-- EXTRACT TO READ --

Python 3 implementation and improvement of Apriori algorithm

Keywords: Python Database Algorithm Data Mining

Python 3 implementation and improvement of Apriori algorithm

Code reference machine learning practice
The improved methods are partly from data mining: concepts and technologies, and partly from
https://blog.csdn.net/weixin_30702887/article/details/98992919
I summarize and implement here, and record my learning of Apriori algorithm

First, select a candidate item set from the transaction database

def createCDDSet(dataSet):
    C=[ ]
    for tid in dataSet:
        for item in tid:
            if not [item] in C:
                C.append([item])
    C.sort()
    return list(map(frozenset,C))

Here, frozenset is used to prevent candidate itemsets and frequent itemsets from being modified
Then, frequent itemsets LK are continuously filtered from the transaction database

def scanD(dataSet,CK,minsupport):#Accept candidate k itemsets and output frequent k itemsets
    ssCnt={}
    for tid in dataSet:
        for can in CK:
            if can.issubset(tid):
                if not  can in ssCnt :ssCnt[can] =1
                else:ssCnt[can] +=1
    numItem=float(len(dataSet)) 
    retList=[]
    supportData={}
    for key in ssCnt:
        support=float(ssCnt[key]/numItem)
        if support >= minsupport:
            retList.insert(0,key)
        supportData[key] =support#Update support dictionary
    return retList,supportData

Next, create candidate itemsets (candidate k+1 itemsets are generated from frequent k itemsets)

 retList=[]
    lenLK=len(LK)
    for i in range(lenLK):
        for j in range(i+1,lenLK):
            L1= list(LK[i])[:k-2]
            L2=list(LK[j])[:k-2]
            L1.sort()
            L2.sort()
            if L1==L2:
                retList.append(LK[i]|LK[j])
    return retList

Finally, the main body of Apriori algorithm

def apriori(dataSet,minsupport):
    C1=createCDDSet(dataSet)
    D=set()
    for tid in dataSet:
        tid=frozenset(tid)
        D.add(tid)
    L1,supportData =scanD(D,C1,minsupport,numItem)
    L=[L1]
    k=2
    while (len(L[k-2])>0):
        CK=aprioriGen(L[k-2],k)
        LK,supK=scanD(D,CK,minsupport,k)
        supportData.update(supK)
        L.append(LK)

Dataset excerpt
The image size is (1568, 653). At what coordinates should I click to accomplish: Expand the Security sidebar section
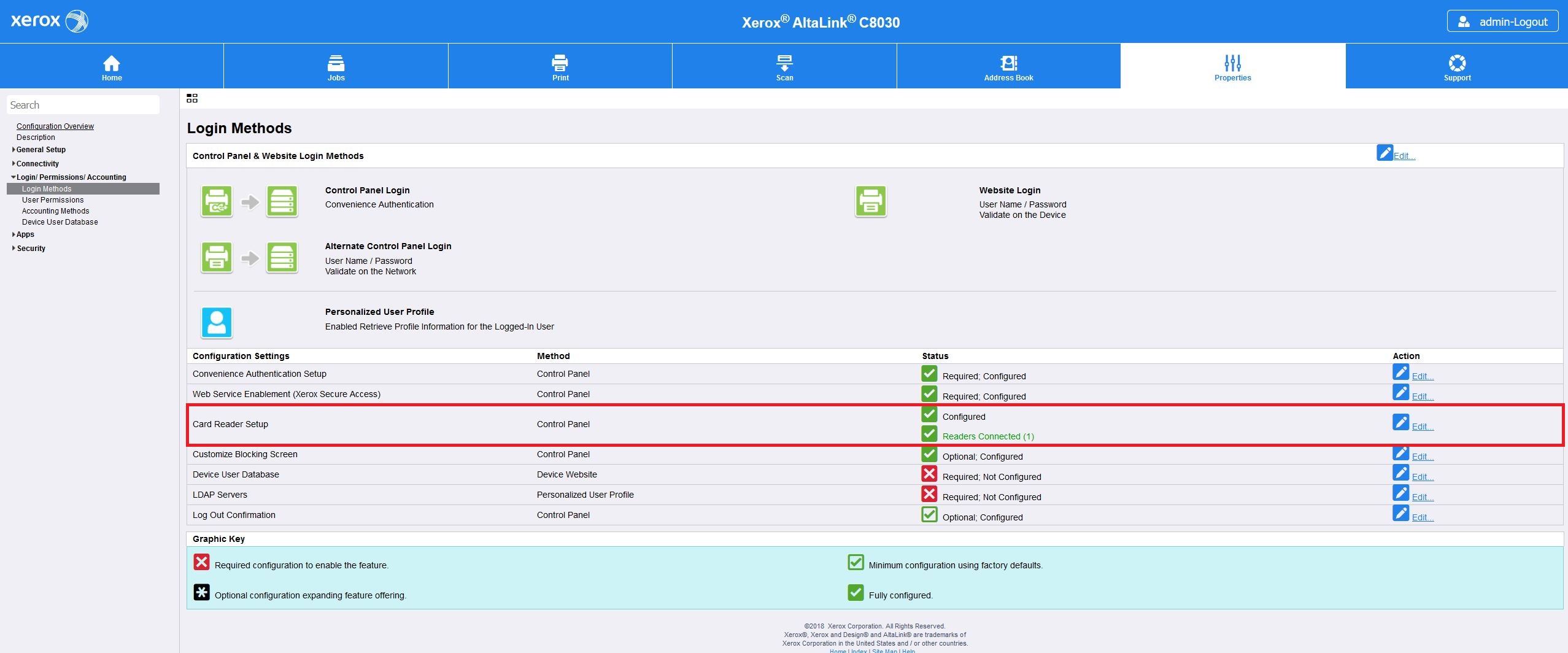[31, 249]
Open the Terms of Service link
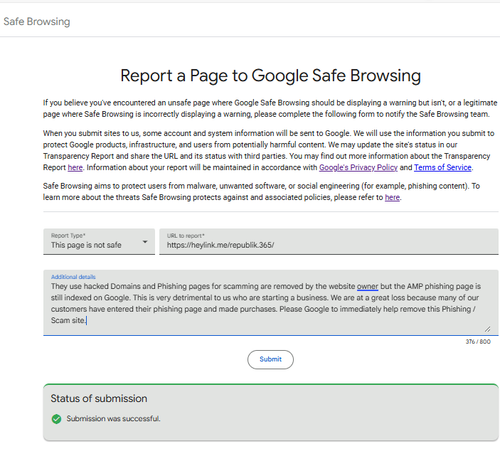Viewport: 500px width, 469px height. (x=443, y=168)
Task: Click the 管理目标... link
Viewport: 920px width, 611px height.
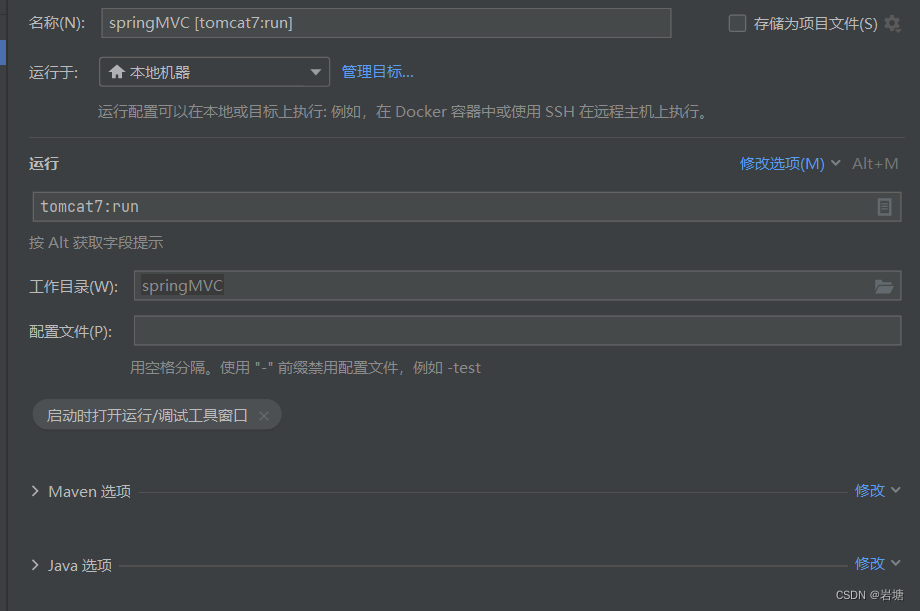Action: [x=375, y=71]
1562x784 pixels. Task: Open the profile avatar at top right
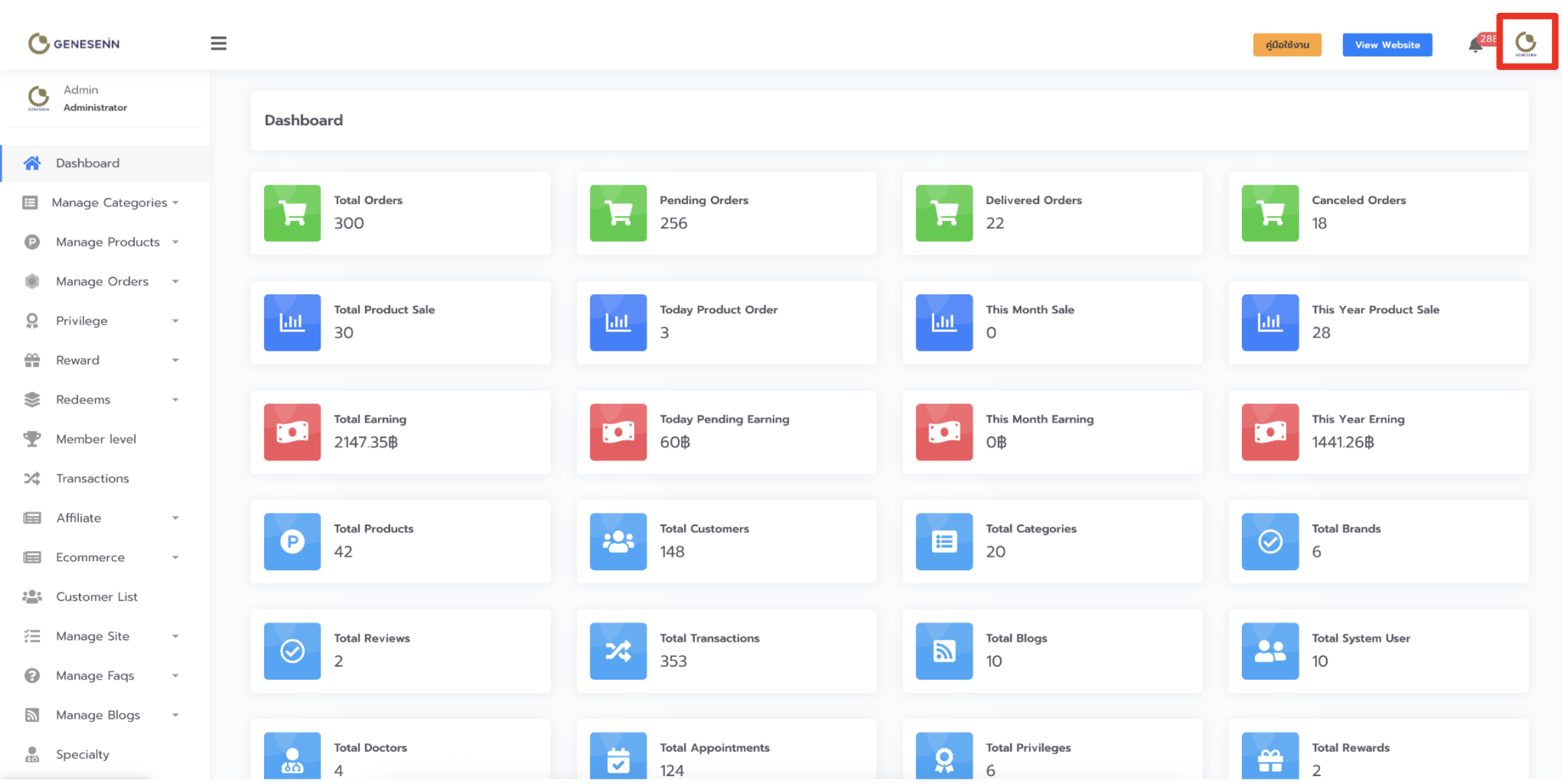1526,44
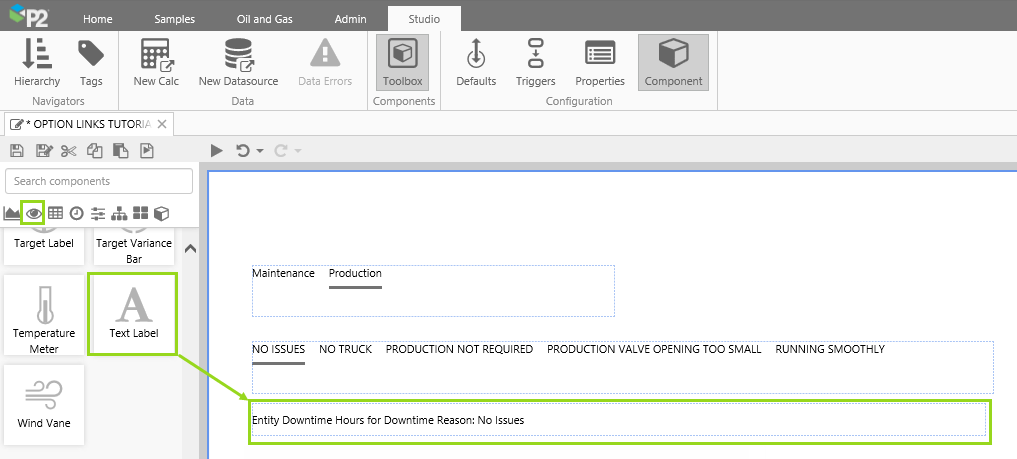The width and height of the screenshot is (1017, 459).
Task: Add the Text Label component
Action: click(x=132, y=313)
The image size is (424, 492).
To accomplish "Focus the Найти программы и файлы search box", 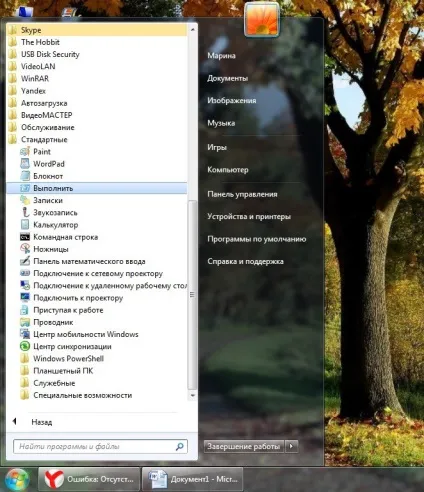I will point(100,446).
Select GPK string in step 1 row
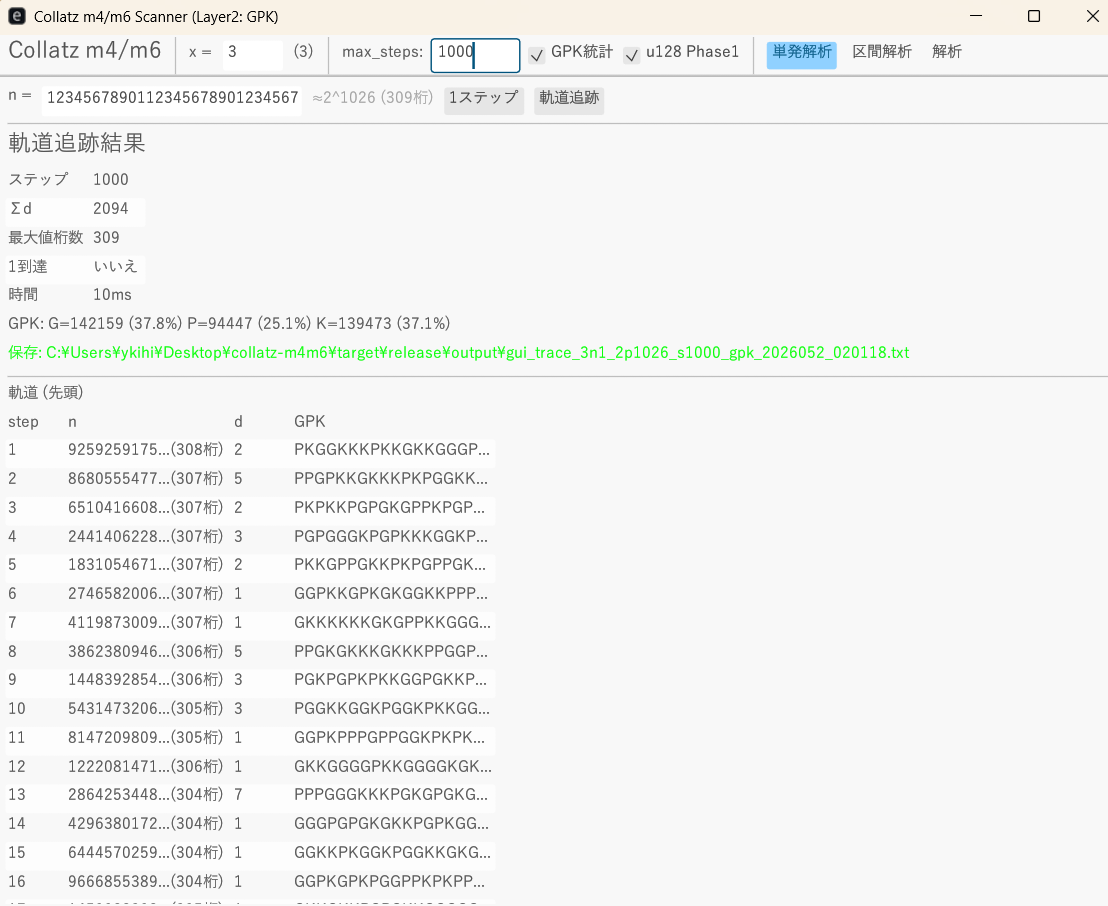The width and height of the screenshot is (1108, 906). pos(391,450)
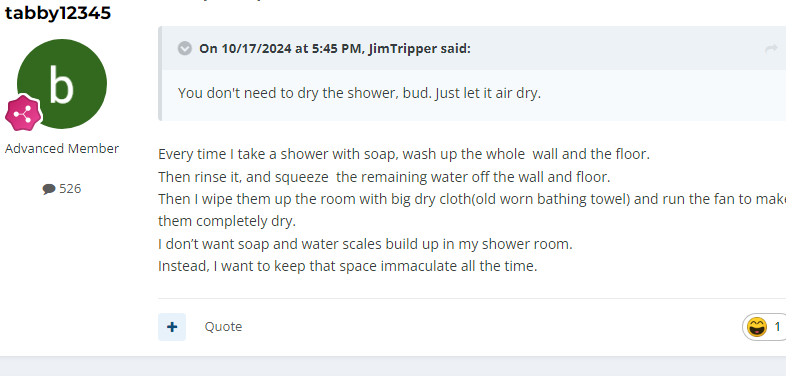
Task: Click the line starting "Every time I take"
Action: (404, 154)
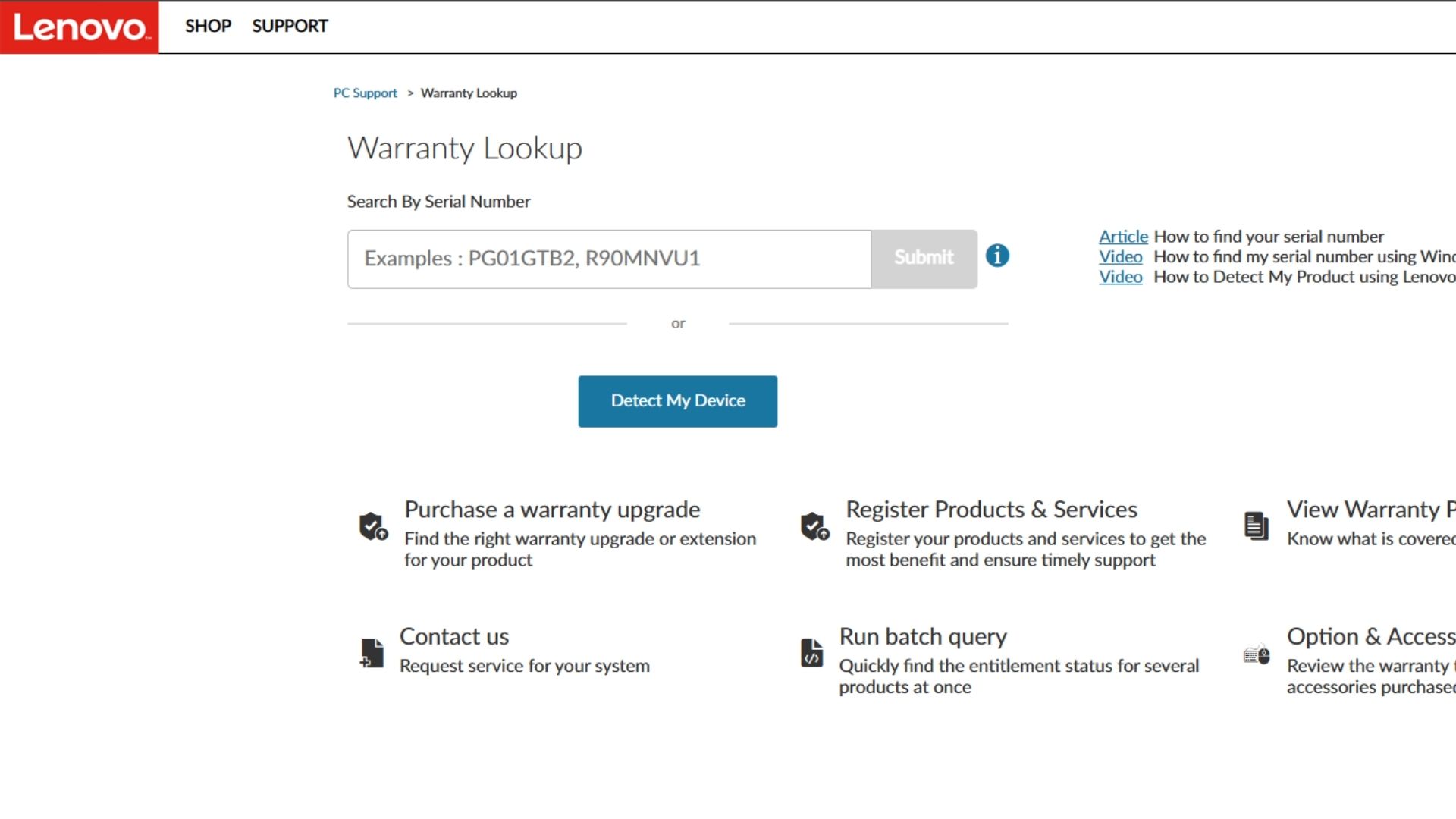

-- WRITTEN TASK --
Please reproduce everything from "supportData[key] =support#Update support" down to "lenLK=len(LK)" in the Apriori write-up, renaming "retList" to "frequentList" each time it appears. Rely only on the Apriori write-up, not the items.

-- COMPLETE RESPONSE --
supportData[key] =support#Update support dictionary
    return frequentList,supportData

Next, create candidate itemsets (candidate k+1 itemsets are generated from frequent k itemsets)

 frequentList=[]
    lenLK=len(LK)